Exercise: Read through the lines below and copy the ones holding the string "computer".

Saved data entries:
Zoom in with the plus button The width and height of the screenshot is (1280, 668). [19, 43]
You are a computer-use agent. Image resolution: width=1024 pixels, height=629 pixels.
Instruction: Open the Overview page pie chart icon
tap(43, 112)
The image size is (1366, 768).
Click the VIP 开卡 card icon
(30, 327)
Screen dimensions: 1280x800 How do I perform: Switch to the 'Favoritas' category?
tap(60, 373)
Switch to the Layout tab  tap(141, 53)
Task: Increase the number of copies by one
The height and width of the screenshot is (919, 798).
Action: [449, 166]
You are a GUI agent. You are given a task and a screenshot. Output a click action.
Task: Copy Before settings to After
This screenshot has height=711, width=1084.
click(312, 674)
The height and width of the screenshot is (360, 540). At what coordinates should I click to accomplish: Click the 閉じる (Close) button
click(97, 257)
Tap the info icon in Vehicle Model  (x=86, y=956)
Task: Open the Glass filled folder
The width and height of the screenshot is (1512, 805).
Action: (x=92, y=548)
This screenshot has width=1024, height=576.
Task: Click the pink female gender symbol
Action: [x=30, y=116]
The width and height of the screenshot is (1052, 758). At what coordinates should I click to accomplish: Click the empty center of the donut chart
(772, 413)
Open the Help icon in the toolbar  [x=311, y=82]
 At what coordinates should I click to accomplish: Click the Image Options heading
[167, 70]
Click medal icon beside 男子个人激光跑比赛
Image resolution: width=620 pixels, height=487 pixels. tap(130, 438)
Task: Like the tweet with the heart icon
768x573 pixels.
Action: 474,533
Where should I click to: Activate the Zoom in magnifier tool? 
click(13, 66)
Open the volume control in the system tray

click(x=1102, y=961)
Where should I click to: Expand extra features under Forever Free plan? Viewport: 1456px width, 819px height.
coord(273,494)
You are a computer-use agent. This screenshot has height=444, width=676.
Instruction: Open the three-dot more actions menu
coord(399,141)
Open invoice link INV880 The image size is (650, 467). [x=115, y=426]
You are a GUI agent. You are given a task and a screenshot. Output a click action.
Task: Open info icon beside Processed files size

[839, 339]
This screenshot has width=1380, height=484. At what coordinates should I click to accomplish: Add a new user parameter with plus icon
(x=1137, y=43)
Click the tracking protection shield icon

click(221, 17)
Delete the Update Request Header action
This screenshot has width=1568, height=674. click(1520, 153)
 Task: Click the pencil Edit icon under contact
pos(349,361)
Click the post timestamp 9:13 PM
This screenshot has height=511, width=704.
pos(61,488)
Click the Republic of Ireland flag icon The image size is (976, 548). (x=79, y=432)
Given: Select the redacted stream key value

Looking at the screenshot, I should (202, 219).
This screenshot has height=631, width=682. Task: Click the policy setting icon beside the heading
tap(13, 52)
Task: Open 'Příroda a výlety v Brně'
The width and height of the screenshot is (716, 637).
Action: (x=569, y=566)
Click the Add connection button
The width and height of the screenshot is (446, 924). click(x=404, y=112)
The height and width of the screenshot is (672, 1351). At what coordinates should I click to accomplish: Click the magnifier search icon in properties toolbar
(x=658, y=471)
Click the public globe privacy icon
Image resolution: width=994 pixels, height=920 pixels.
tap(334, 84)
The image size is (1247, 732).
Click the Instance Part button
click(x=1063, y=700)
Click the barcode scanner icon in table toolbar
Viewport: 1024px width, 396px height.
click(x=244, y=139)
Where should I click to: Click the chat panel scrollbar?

Result for this exercise:
You are a computer-use agent. Image resolution: width=1024 pixels, height=629 pixels.
You are a computer-use agent. This screenshot has height=444, width=676.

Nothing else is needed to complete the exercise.